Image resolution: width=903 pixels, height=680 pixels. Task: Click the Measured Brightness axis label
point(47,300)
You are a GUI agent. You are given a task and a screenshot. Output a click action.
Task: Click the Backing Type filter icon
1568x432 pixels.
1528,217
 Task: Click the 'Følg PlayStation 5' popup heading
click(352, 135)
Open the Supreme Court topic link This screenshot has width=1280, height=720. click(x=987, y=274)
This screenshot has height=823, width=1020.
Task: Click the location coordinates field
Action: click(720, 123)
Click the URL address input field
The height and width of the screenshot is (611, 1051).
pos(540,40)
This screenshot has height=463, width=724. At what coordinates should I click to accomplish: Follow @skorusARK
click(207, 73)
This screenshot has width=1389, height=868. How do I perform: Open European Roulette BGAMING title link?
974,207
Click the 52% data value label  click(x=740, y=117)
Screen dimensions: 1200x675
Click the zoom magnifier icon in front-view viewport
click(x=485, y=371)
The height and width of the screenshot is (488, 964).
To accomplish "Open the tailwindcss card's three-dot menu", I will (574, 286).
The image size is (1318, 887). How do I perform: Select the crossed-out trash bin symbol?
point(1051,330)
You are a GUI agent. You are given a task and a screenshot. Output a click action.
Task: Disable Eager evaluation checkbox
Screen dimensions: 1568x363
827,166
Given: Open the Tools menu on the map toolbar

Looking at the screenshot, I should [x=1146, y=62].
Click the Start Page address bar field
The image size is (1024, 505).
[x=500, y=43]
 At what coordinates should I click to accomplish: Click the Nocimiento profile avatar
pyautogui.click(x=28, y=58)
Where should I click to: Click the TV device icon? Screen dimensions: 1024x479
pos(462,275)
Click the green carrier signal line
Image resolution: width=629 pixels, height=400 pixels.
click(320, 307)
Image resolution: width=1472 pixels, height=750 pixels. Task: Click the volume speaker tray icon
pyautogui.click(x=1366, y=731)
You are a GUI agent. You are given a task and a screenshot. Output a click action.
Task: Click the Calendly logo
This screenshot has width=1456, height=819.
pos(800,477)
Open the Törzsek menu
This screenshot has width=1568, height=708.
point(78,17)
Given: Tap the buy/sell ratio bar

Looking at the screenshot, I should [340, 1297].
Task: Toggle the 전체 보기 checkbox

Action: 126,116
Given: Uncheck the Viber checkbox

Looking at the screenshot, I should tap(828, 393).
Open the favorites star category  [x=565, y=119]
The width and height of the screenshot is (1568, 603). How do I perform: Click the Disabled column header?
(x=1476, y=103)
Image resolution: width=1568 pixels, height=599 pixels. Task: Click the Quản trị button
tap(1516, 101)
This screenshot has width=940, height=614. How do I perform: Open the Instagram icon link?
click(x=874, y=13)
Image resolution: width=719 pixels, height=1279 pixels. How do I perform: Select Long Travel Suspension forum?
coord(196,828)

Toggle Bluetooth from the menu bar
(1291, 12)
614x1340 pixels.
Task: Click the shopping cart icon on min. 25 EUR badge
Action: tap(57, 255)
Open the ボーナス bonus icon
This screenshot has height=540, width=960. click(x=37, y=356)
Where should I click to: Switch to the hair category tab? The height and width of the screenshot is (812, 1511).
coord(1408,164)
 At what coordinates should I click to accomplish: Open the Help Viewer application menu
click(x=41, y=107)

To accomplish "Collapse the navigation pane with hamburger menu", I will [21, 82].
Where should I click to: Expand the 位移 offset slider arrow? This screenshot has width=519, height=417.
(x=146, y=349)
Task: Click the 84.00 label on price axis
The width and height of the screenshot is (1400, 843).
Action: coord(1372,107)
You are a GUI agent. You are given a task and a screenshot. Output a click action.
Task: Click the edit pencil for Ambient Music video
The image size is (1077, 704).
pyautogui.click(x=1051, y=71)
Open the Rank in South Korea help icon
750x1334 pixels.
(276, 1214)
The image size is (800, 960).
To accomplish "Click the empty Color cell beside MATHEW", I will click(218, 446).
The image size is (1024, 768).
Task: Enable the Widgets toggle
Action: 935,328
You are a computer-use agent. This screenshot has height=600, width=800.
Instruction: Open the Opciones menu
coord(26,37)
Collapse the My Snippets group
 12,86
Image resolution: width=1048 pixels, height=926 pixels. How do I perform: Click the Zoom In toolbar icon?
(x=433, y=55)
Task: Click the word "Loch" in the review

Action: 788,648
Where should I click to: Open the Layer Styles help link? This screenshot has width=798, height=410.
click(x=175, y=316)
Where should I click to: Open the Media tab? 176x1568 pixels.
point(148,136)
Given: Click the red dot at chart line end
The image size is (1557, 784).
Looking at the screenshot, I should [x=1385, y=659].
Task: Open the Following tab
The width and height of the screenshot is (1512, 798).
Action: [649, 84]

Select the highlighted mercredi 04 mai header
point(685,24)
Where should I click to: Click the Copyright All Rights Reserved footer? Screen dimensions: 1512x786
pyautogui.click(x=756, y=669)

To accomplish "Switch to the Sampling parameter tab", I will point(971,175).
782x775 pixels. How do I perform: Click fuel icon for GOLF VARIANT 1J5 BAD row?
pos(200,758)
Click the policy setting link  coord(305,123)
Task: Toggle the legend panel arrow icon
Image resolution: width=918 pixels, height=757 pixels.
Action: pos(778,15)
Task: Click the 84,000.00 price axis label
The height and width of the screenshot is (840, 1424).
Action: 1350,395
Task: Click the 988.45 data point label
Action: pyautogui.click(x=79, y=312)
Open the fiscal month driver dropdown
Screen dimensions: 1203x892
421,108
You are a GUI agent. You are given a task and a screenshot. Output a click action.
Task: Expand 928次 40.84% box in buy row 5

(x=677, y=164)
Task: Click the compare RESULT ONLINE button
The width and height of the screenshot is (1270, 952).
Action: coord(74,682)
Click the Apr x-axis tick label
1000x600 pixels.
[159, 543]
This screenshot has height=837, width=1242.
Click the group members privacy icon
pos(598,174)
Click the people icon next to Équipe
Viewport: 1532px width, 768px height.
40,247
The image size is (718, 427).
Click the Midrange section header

[Problem requirements]: Using the data above, repeat every line exactly.

[Expected output]:
Image resolution: width=903 pixels, height=680 pixels. Task: Click the Measured Brightness axis label
point(47,300)
You are a GUI agent. You are given a task and a screenshot. Output a click action.
Task: Click the Backing Type filter icon
1568x432 pixels.
1528,217
 Task: Click the 'Følg PlayStation 5' popup heading
click(352, 135)
Open the Supreme Court topic link This screenshot has width=1280, height=720. click(x=987, y=274)
This screenshot has height=823, width=1020.
Task: Click the location coordinates field
Action: click(720, 123)
Click the URL address input field
The height and width of the screenshot is (611, 1051).
pos(540,40)
This screenshot has height=463, width=724. At what coordinates should I click to accomplish: Follow @skorusARK
click(207, 73)
This screenshot has width=1389, height=868. How do I perform: Open European Roulette BGAMING title link?
974,207
Click the 52% data value label  click(x=740, y=117)
Screen dimensions: 1200x675
Click the zoom magnifier icon in front-view viewport
click(x=485, y=371)
The height and width of the screenshot is (488, 964).
To accomplish "Open the tailwindcss card's three-dot menu", I will (574, 286).
The image size is (1318, 887). How do I perform: Select the crossed-out trash bin symbol?
point(1051,330)
You are a GUI agent. You are given a task and a screenshot. Output a click action.
Task: Disable Eager evaluation checkbox
Screen dimensions: 1568x363
827,166
Given: Open the Tools menu on the map toolbar

Looking at the screenshot, I should [x=1146, y=62].
Click the Start Page address bar field
The image size is (1024, 505).
[x=500, y=43]
 At what coordinates should I click to accomplish: Click the Nocimiento profile avatar
pyautogui.click(x=28, y=58)
Where should I click to: Click the TV device icon? Screen dimensions: 1024x479
pos(462,275)
Click the green carrier signal line
Image resolution: width=629 pixels, height=400 pixels.
click(320, 307)
Image resolution: width=1472 pixels, height=750 pixels. Task: Click the volume speaker tray icon
pyautogui.click(x=1366, y=731)
You are a GUI agent. You are given a task and a screenshot. Output a click action.
Task: Click the Calendly logo
This screenshot has width=1456, height=819.
pos(800,477)
Open the Törzsek menu
This screenshot has width=1568, height=708.
point(78,17)
Given: Tap the buy/sell ratio bar

Looking at the screenshot, I should [340, 1297].
Task: Toggle the 전체 보기 checkbox

Action: 126,116
Given: Uncheck the Viber checkbox

Looking at the screenshot, I should tap(828, 393).
Open the favorites star category  [x=565, y=119]
The width and height of the screenshot is (1568, 603). How do I perform: Click the Disabled column header?
(x=1476, y=103)
Image resolution: width=1568 pixels, height=599 pixels. Task: Click the Quản trị button
tap(1516, 101)
This screenshot has width=940, height=614. How do I perform: Open the Instagram icon link?
click(x=874, y=13)
Image resolution: width=719 pixels, height=1279 pixels. How do I perform: Select Long Travel Suspension forum?
coord(196,828)

Toggle Bluetooth from the menu bar
(1291, 12)
614x1340 pixels.
Task: Click the shopping cart icon on min. 25 EUR badge
Action: tap(57, 255)
Open the ボーナス bonus icon
This screenshot has height=540, width=960. click(x=37, y=356)
Where should I click to: Switch to the hair category tab? The height and width of the screenshot is (812, 1511).
coord(1408,164)
 At what coordinates should I click to accomplish: Open the Help Viewer application menu
click(x=41, y=107)

To accomplish "Collapse the navigation pane with hamburger menu", I will [21, 82].
Where should I click to: Expand the 位移 offset slider arrow? This screenshot has width=519, height=417.
(x=146, y=349)
Task: Click the 84.00 label on price axis
The width and height of the screenshot is (1400, 843).
Action: coord(1372,107)
You are a GUI agent. You are given a task and a screenshot. Output a click action.
Task: Click the edit pencil for Ambient Music video
The image size is (1077, 704).
pyautogui.click(x=1051, y=71)
Open the Rank in South Korea help icon
750x1334 pixels.
(276, 1214)
The image size is (800, 960).
To accomplish "Click the empty Color cell beside MATHEW", I will click(218, 446).
The image size is (1024, 768).
Task: Enable the Widgets toggle
Action: 935,328
You are a computer-use agent. This screenshot has height=600, width=800.
Instruction: Open the Opciones menu
coord(26,37)
Collapse the My Snippets group
 12,86
Image resolution: width=1048 pixels, height=926 pixels. How do I perform: Click the Zoom In toolbar icon?
(x=433, y=55)
Task: Click the word "Loch" in the review

Action: 788,648
Where should I click to: Open the Layer Styles help link? This screenshot has width=798, height=410.
click(x=175, y=316)
Where should I click to: Open the Media tab? 176x1568 pixels.
point(148,136)
Given: Click the red dot at chart line end
The image size is (1557, 784).
Looking at the screenshot, I should [x=1385, y=659].
Task: Open the Following tab
The width and height of the screenshot is (1512, 798).
Action: [649, 84]

Select the highlighted mercredi 04 mai header
point(685,24)
Where should I click to: Click the Copyright All Rights Reserved footer? Screen dimensions: 1512x786
pyautogui.click(x=756, y=669)

To accomplish "Switch to the Sampling parameter tab", I will point(971,175).
782x775 pixels. How do I perform: Click fuel icon for GOLF VARIANT 1J5 BAD row?
pos(200,758)
Click the policy setting link  coord(305,123)
Task: Toggle the legend panel arrow icon
Image resolution: width=918 pixels, height=757 pixels.
Action: pos(778,15)
Task: Click the 84,000.00 price axis label
The height and width of the screenshot is (840, 1424).
Action: 1350,395
Task: Click the 988.45 data point label
Action: pyautogui.click(x=79, y=312)
Open the fiscal month driver dropdown
Screen dimensions: 1203x892
421,108
You are a GUI agent. You are given a task and a screenshot. Output a click action.
Task: Expand 928次 40.84% box in buy row 5

(x=677, y=164)
Task: Click the compare RESULT ONLINE button
The width and height of the screenshot is (1270, 952).
Action: coord(74,682)
Click the Apr x-axis tick label
1000x600 pixels.
[159, 543]
This screenshot has height=837, width=1242.
Click the group members privacy icon
pos(598,174)
Click the people icon next to Équipe
Viewport: 1532px width, 768px height.
40,247
The image size is (718, 427).
Click the Midrange section header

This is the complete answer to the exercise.